Mattie wished there was fresh air in Angel, but the city was too polluted, all you got was a hacking fit of gas and smoke if you inhaled too deeply. Long ago, Angel passed a few reform laws cutting back on gas usage, but the damage was done, and the laws were repealed six years later. Mattie's great-grandfather, lovingly called Grandpa Stephen, often loved to speak of a time back in the days when Angel wasn't called Angel. Although the city was still polluted even back then, you could still breath freely, since there wasn't a strong weight of an oppressive government on your back.
Grandpa Stephen liked speaking of old Angel. It was the powerhouse for glamor, he'd say. Starlets, company hotshots, millionaires with mansions the size of small palaces, you could find them all there in old Angel. If you wanted to make it big time, you had to go to Angel. No exceptions, unless you wanted to go to Liberty, it's sister city, instead.
Of course, Angel wasn't so glamorous now as it had been. The most luxury you could get now was probably a nice, decent meal or a working A/C unit. Crime filled the streets. Graffiti marked every wall. Smog cloaked the entire city. Nearly every family in the entire city was dirt poor and living in poverty, struggling to sustain themselves. Angel, glamorous? Not a chance.
As Mattie lay in the humid air on the roof of her apartment building, she thought of her great-grandfather's ramblings. He wasn't senile, but the nonsense he talked would've made you think he was.
One word always got to Mattie, though, one that Grandpa Stephen always used describing the country's government around the time of old Angel. Democracy. Mattie didn't know what it meant, and Grandpa Stephen never cared to explain it to her. That, or he didn't remember the definition. Mattie tried looking it up in the old dictionary at Will's pawn shop, but it wasn't there at all. Figures.
Then again, Mattie's great-grandfather had only been a boy, a teenager around the time of old Angel. In fact, he didn't even live in Angel; he lived in a suburb of The Star, the capitol of the country, on the other coast. When he had been sixteen, the government had changed drastically, and not wanting to get caught in the middle of it, Stephen moved away to Angel. Now, he was around ninety years old. How many years had gone by since then? How much had the government changed even more?
Grandpa Stephen raised his family here, with Mattie's great-grandmother, who passed away from a heat stroke before Mattie was even born. No one talked about her, it was too painful. Before she died, however, the couple had two children, one who would be Mattie and her sibling's grandfather, and a great-uncle who died in the Second Civil War. (There had been a First Civil War, but it was forbidden by the government to speak of it for some reason). Mattie couldn't have escaped Angel if she tried; she was born and raise there, and besides, you needed a permit to enter and exit the city.
Mattie sighed, and stood up, figuring it was time to go inside soon, even though it was hotter in her room that outside. With all the rolling blackouts, power was limited, so that meant the A/C was limited too. At night, all power was shut off, so that didn't help the matter.

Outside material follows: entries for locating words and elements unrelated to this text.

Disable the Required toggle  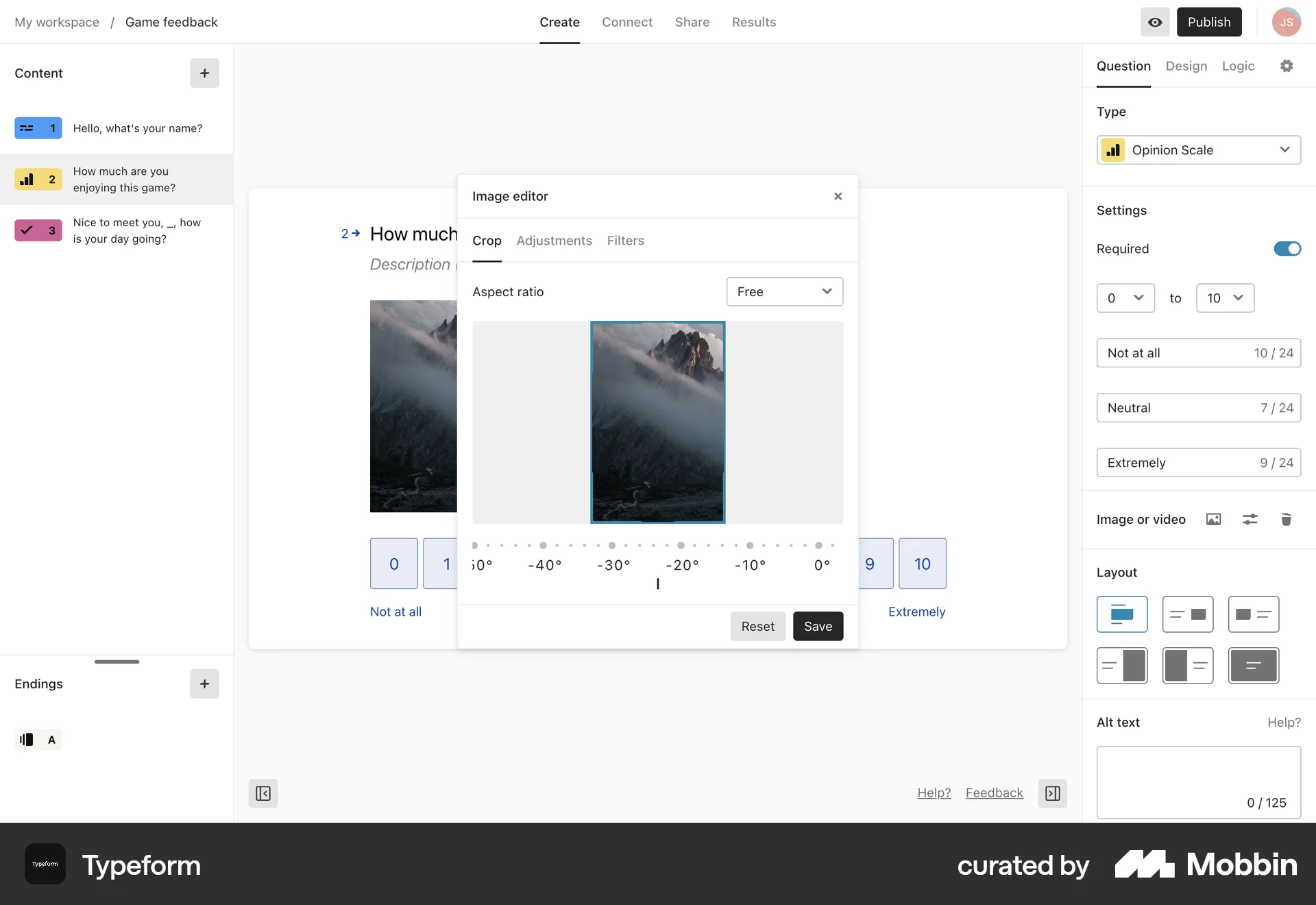point(1286,249)
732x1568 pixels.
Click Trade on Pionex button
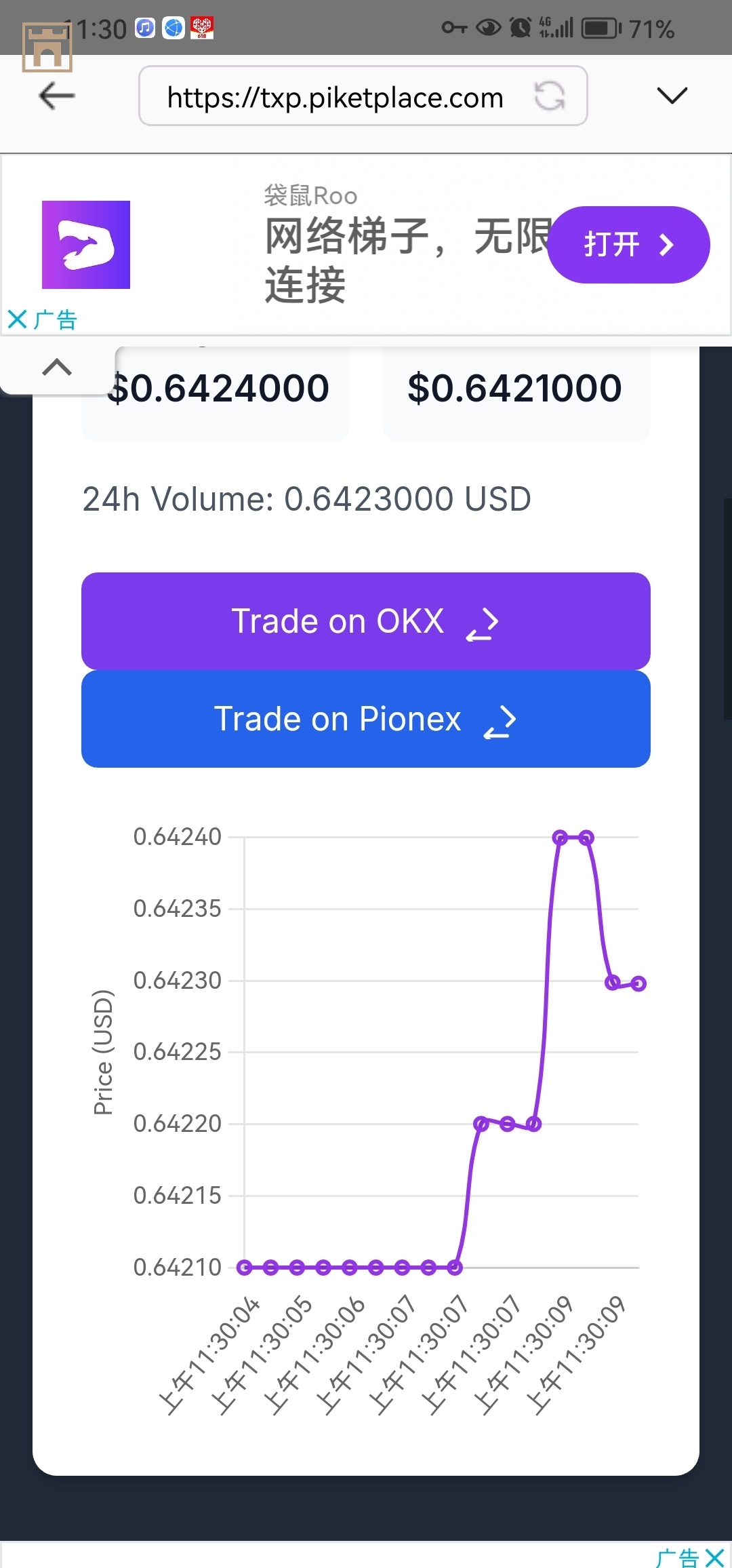coord(366,719)
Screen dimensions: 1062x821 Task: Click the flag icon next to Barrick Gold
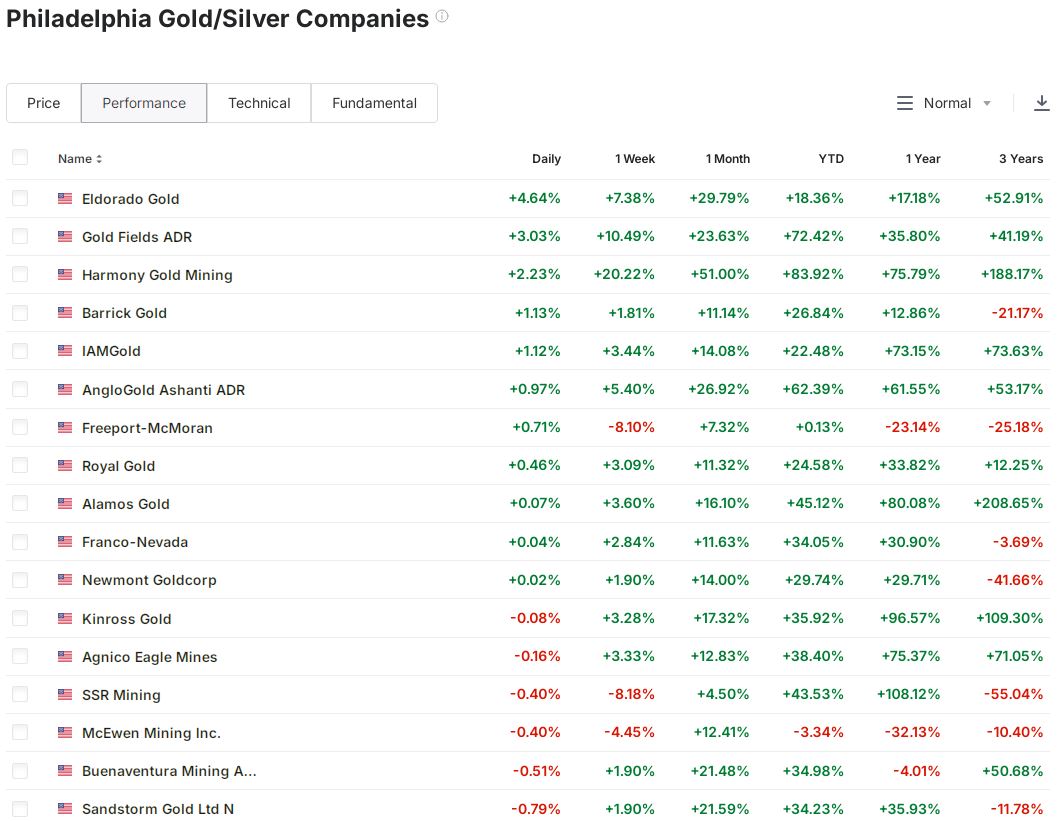coord(65,313)
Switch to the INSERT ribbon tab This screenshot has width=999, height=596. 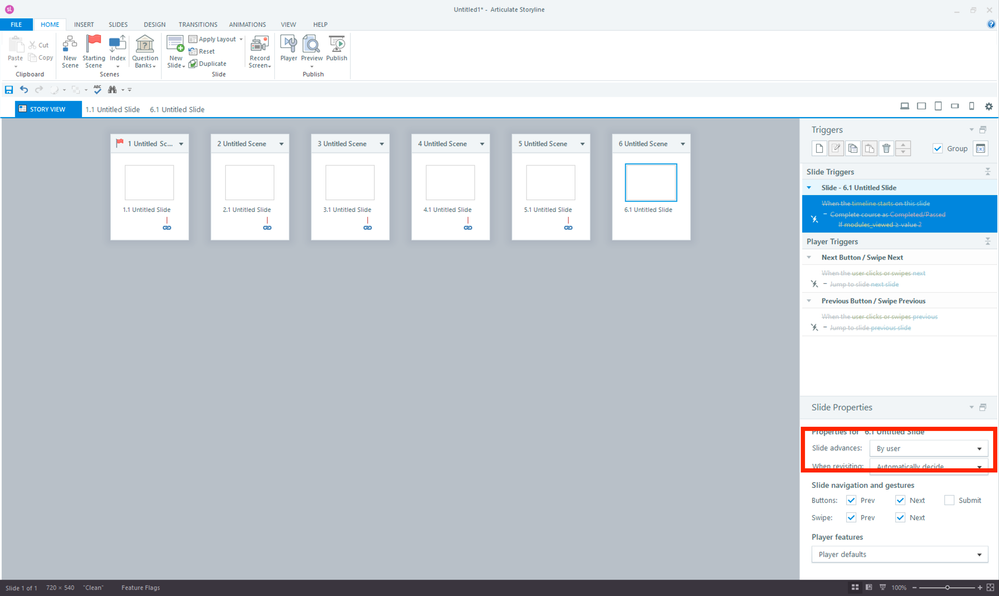coord(84,24)
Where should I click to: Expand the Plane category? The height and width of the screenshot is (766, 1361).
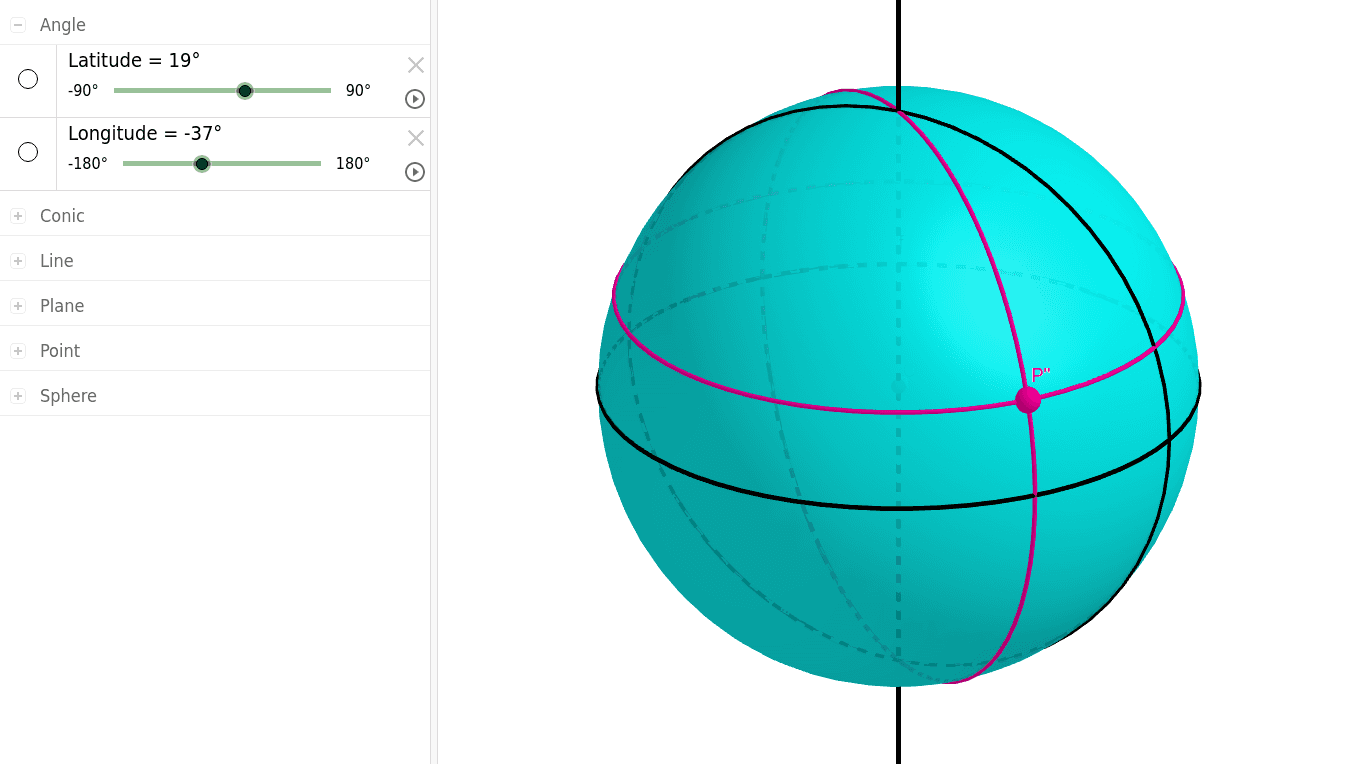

The stories of old Angel made Mattie wonder where the government went wrong, and what cause it to be sent into a state of destruction and chaos. Of course, these stories of Angel were nothing more than myths and legends now, stories from the past. They would never be relived, for the damage had been done. Old Angel was forgotten, and in it's ruins, the new Angel was already starting crumble.
The past was the past, and Mattie was living in the present. She couldn't back in time and change the way things were now. Even though the old saying goes “history is always repeated,” that time was one event that couldn't be copied.